ŞOK Marketler hedefin üzerinde büyüdü
6 Şubat depremlerinin ardından ölü ya da sağ bulunamayan en az 47 çocuk var. Bazılarını enkazdan sağ çıktığını gören tanıklar olmasına rağmen akıbetleri 11 aydır belirsiz. Aile Bakanı Göktaş'a göre ise hiç kayıp çocuk yok. İşte onların hikayesi.
Türkiye, 6 Şubat’ta Kahramanmaraş merkezli meydana gelen depremlerle, tarihinin en büyük afetlerinden birini yaşadı. 50 binden fazla insanın öldüğü afette, 11 kentin büyük kısmı yerle bir oldu.
Günlerce süren arama çalışmalarında, ‘mucize kurtuluşlar’ yaşanırken aileler, enkazların başında yakınlarının cenazelerini bekledi. Çoğunluğu ölümün acısını yaşarken bazıları bu acıyı bile arar oldu.
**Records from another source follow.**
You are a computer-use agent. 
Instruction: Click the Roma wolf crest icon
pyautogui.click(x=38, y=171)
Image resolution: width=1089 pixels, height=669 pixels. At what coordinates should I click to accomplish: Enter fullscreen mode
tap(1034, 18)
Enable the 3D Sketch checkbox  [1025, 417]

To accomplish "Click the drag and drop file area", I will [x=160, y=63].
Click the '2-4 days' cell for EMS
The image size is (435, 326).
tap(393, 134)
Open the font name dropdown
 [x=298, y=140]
Nasıl mı?
Depremlerin ardından yüzlerce insan, olması gerektiği yerde bulunamadı. Cenaze yoğunluğu nedeniyle alınan karara göre iki gün boyunca teslim alınmayan cenazeler, DNA örneği alındıktan sonra kimsesizler mezarlığına gömüldü. Sonrasında yapılan DNA testlerinin ardından ailelere teslim edildi. Bir örnek verelim: Elbistan’daki kimsesizler mezarlığına depremi izleyen günlerde toplam 1,400 kişi defnedildi. Şimdi o mezarlıkta, hala ‘kimsesiz’ olarak yatan 400 kişi var. Yani 1000’e yakın cenaze, yakınlarına defnedildikten sonra tespit edilebildi.
Fakat bu kadar bile şanslı olmayanlar da var…
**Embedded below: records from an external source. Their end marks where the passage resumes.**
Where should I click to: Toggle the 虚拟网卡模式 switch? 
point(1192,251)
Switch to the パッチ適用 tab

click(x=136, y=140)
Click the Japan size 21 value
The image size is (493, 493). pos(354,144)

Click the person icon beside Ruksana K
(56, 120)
7 Şubat’ta vardığım deprem bölgesinde, tanıştığım depremzedelerle olan iletişimimiz devam ediyor, yaşadıkları, hayatları ve zorluklarını takip etmeye çalışıyorum. Dün akşam saatlerinde depremde yakınlarını kaybeden Suna Abla’dan bir mesaj aldım: ‘Hazar, teyzem yarın kayıp çocukların olduğu toplu afiş yaptıracak onun haberini yapmak ister misin?’
Mesajı görünce aklıma Aile ve Sosyal Hizmetler Bakanı Mahinur Özdemir Göktaş’ın kayıp çocuklarla ilgili yaptığı açıklama geldi. Bakan Göktaş, “1,912 çocuğumuzdan bir tanesinin bile kayıp olması durumunun söz konusu olmadığını tekrar ilan ediyorum. Bu çocukların kimlik tespitleri devletin bütün birimleriyle titizlikle yapıldı” diyerek 11 ilde kayıp çocuk olmadığını söylemişti.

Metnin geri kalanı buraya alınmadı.